In this instructor-led, live training, participants will learn about the technology offerings and implementation approaches for processing graph data. The aim is to identify real-world objects, their characteristics and relationships, then model these relationships and process them as data using a Graph Computing (also known as Graph Analytics and Distributed Graph Processing) approach.
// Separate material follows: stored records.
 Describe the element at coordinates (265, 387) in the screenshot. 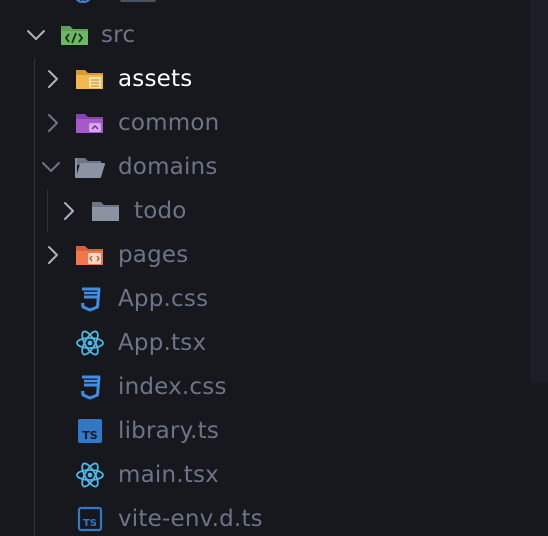

I see `tree-item-index-css: index.css` at that location.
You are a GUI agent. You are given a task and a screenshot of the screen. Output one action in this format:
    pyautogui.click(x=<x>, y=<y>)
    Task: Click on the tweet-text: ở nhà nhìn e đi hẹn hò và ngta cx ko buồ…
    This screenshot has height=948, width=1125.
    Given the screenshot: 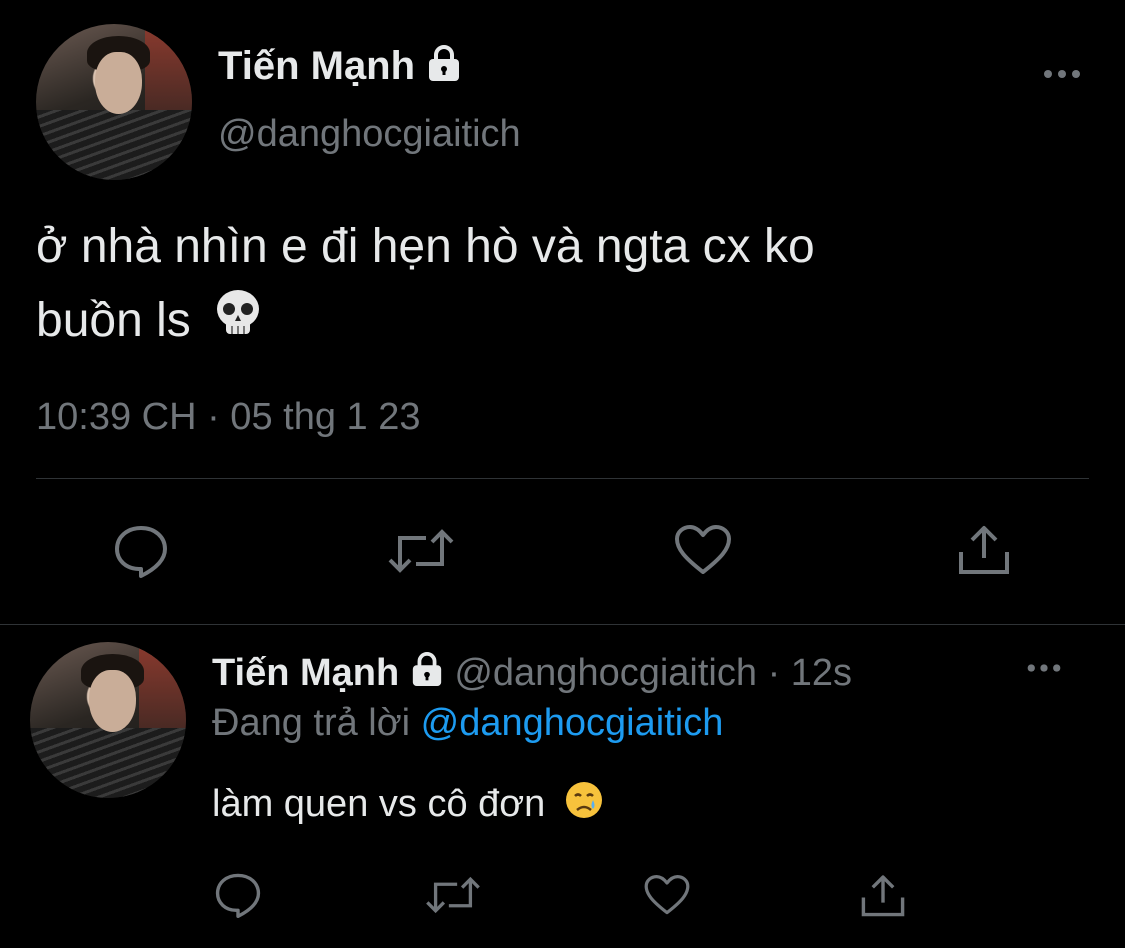 What is the action you would take?
    pyautogui.click(x=561, y=285)
    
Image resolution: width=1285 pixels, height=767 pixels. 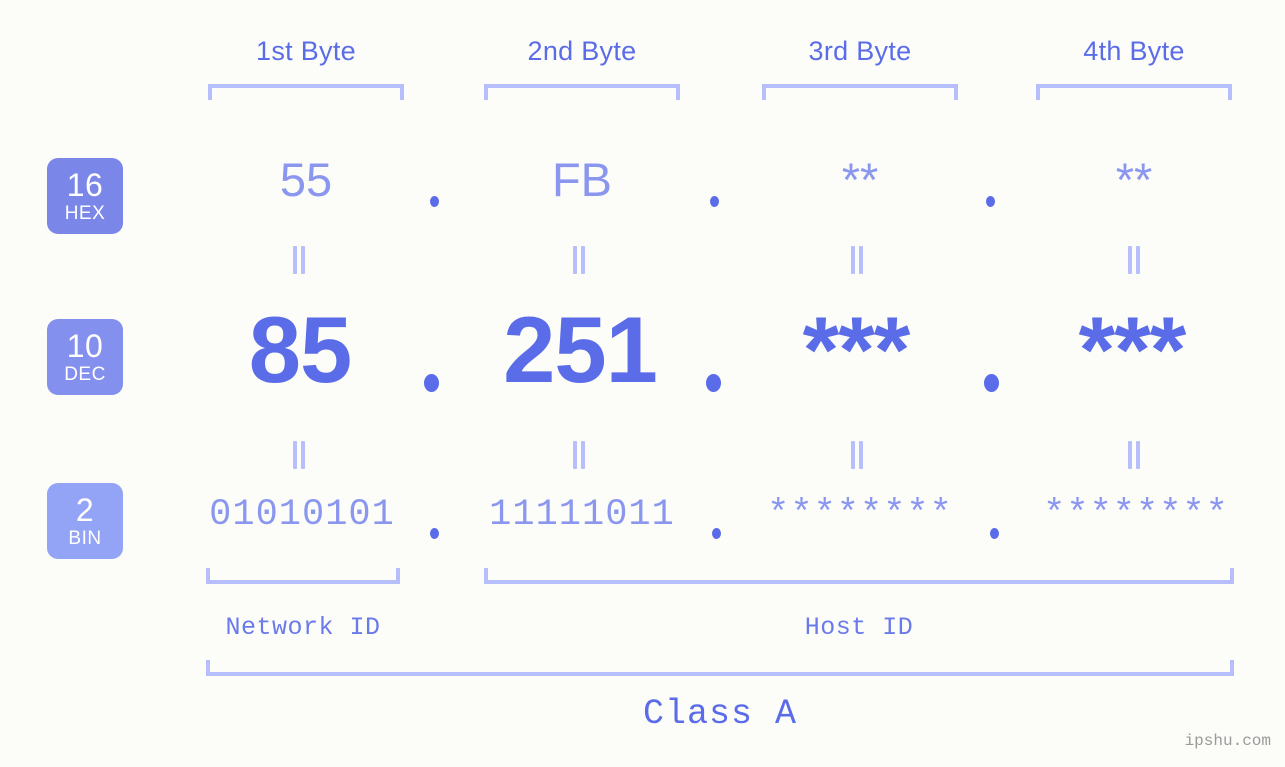 What do you see at coordinates (85, 510) in the screenshot?
I see `base-badge-bin-number: 2` at bounding box center [85, 510].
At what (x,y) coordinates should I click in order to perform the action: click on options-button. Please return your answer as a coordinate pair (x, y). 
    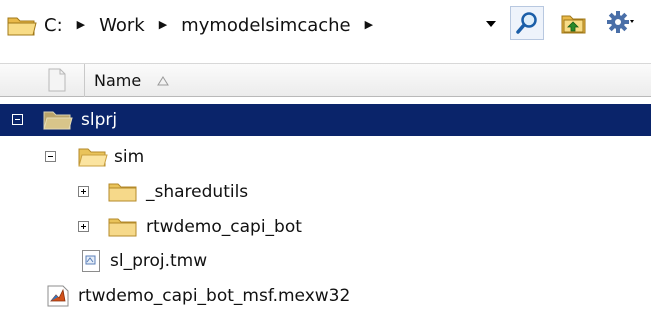
    Looking at the image, I should click on (619, 23).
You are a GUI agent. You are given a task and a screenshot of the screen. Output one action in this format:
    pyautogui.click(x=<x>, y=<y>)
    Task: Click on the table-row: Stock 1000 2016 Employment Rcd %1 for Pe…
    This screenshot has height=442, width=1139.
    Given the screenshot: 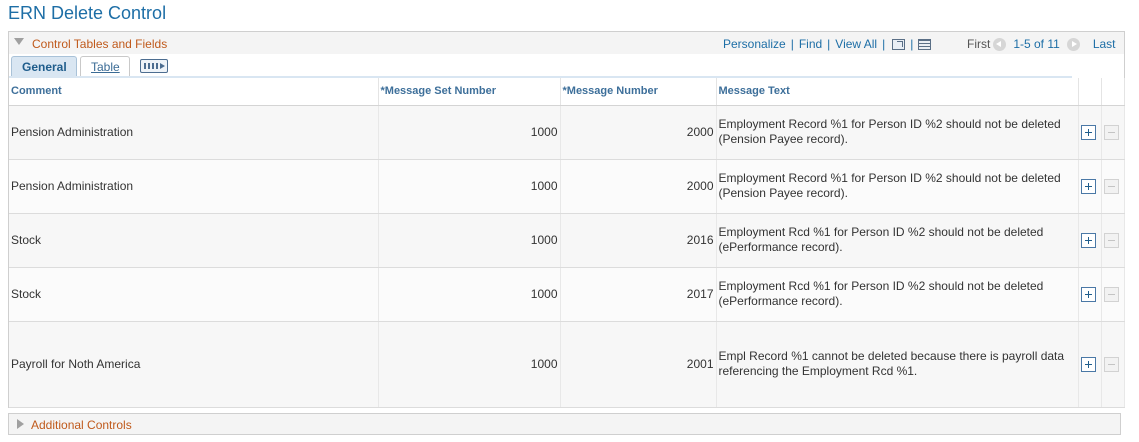 What is the action you would take?
    pyautogui.click(x=567, y=240)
We start with a broad overview and narrow in on specific tools as we step through a series of case studies, hands-on exercises and live deployments.
By the end of this training, participants will be able to:
- Understand how graph data is persisted and traversed.
- Select the best framework for a given task (from graph databases to batch processing frameworks.)
- Implement Hadoop, Spark, GraphX and Pregel to carry out graph computing across many machines in parallel.
- View real-world big data problems in terms of graphs, processes and traversals.
Format of the course
- Part lecture, part discussion, exercises and heavy hands-on practice
Requirements
- An undersanding of Java programming and frameworks
- A general understanding of Python is helpful but not required
- A general understanding of database concepts
Audience
- Developers
Course Outline
Introduction
- Graph databases and libraries
Understanding Graph Data
- The graph as a data structure
- Using vertices (dots) and edges (lines) to model real-world scenarios
Using Graph Databases to Model, Persist and Process Graph Data
- Local graph algorithms/traversals
- neo4j, OrientDB and Titan
Exercise: Modeling Graph Data with neo4j
- Whiteboard data modeling
Beyond Graph Databases: Graph Computing
- Understanding the property graph
- Graph modeling different scenarios (software graph, discussion graph, concept graph)
Solving Real-World Problems with Traversals
- Algorithmic/directed walk over the graph
- Determining circular cependencies
Case Study: Ranking Discussion Contributors
- Ranking by number and depth of contributed discussions
- A note on sentiment and concept analysis
Graph Computing: Local, In-Memory Graph toolkits
- Graph analysis and visualization
- JUNG, NetworkX, and iGraph
Exercise: Modeling Graph Data with NetworkX
- Using NetworkX to model a complex system
Graph Computing: Batch Processing Graph Frameworks
- Leveraging Hadoop for storage (HDFS) and processing (MapReduce)
- Overview of iterative algorithms
- Hama, Giraph, and GraphLab
Graph Computing: Graph-Parallel Computation
- Unifying ETL, exploratory analysis, and iterative graph computation within a single system
- GraphX
Setup and Installation
- Hadoop and Spark
GraphX Operators
- Property, structural, join, neighborhood aggregation, caching and uncaching
Iterating with Pregel API
- Passing arguments for sending, receiving and computing
Building a Graph
- Using vertices and edges in an RDD or on disk
Designing Scalable Algorithms
- GraphX Optimization
Accessing Additional Algorithms
- PageRank, Connected Components, Triangle Counting
Exercis: Page Rank and Top Users
- Building and processing graph data using text files as input
Deploying to Production
Closing Remarks